Screenshot grounding data
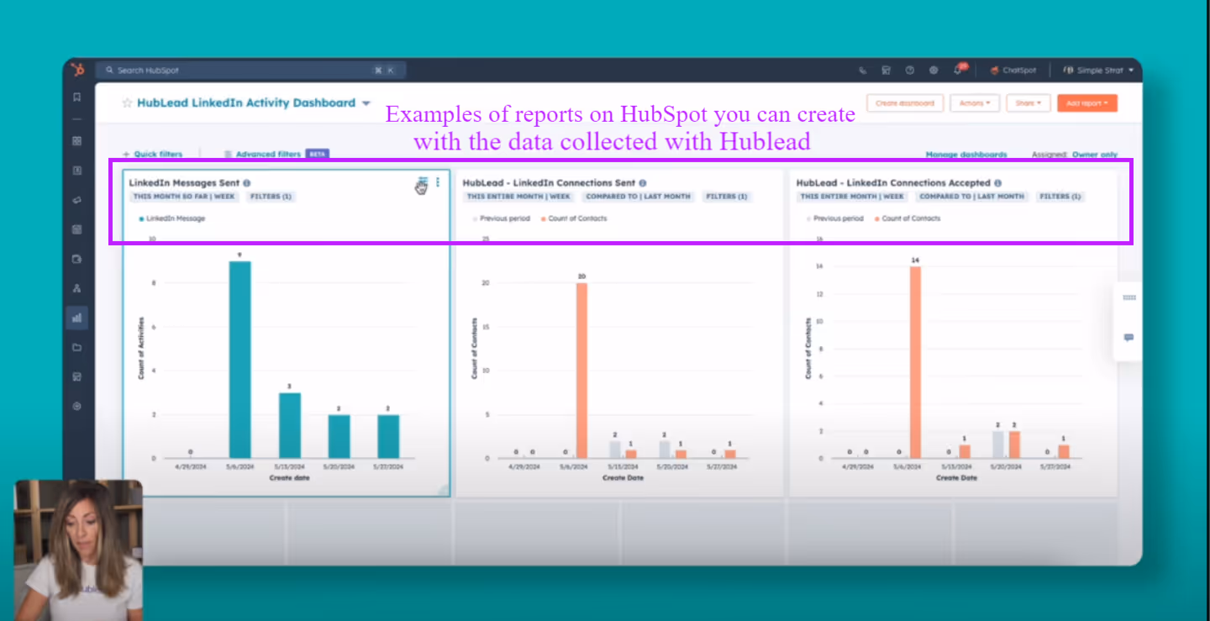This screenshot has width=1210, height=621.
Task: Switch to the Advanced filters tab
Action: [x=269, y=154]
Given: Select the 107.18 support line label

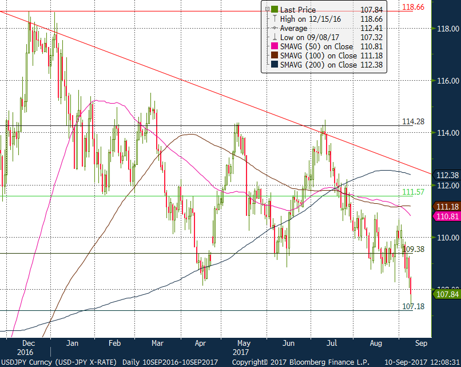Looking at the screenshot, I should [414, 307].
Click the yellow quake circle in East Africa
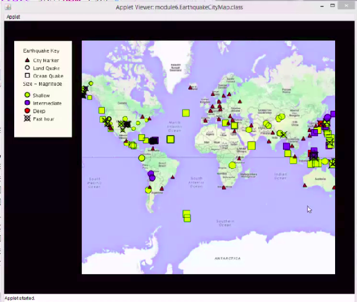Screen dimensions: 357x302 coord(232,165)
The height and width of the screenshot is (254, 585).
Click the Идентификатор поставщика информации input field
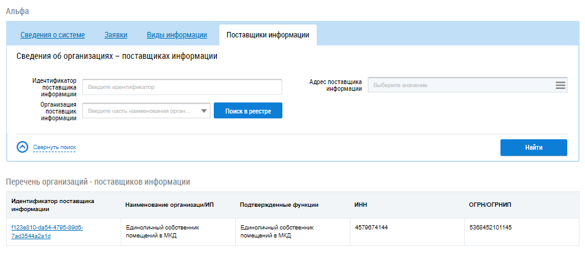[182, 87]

### ACTIVITY
Leaving out the pictures, restate word for word the lines above from the one containing "Given: Select the 107.18 support line label" through the end of the records, both ends included.

### EXERCISE ANSWER
Given: Select the 107.18 support line label

Looking at the screenshot, I should [414, 307].
Click the yellow quake circle in East Africa
Screen dimensions: 357x302 coord(232,165)
The height and width of the screenshot is (254, 585).
Click the Идентификатор поставщика информации input field
[182, 87]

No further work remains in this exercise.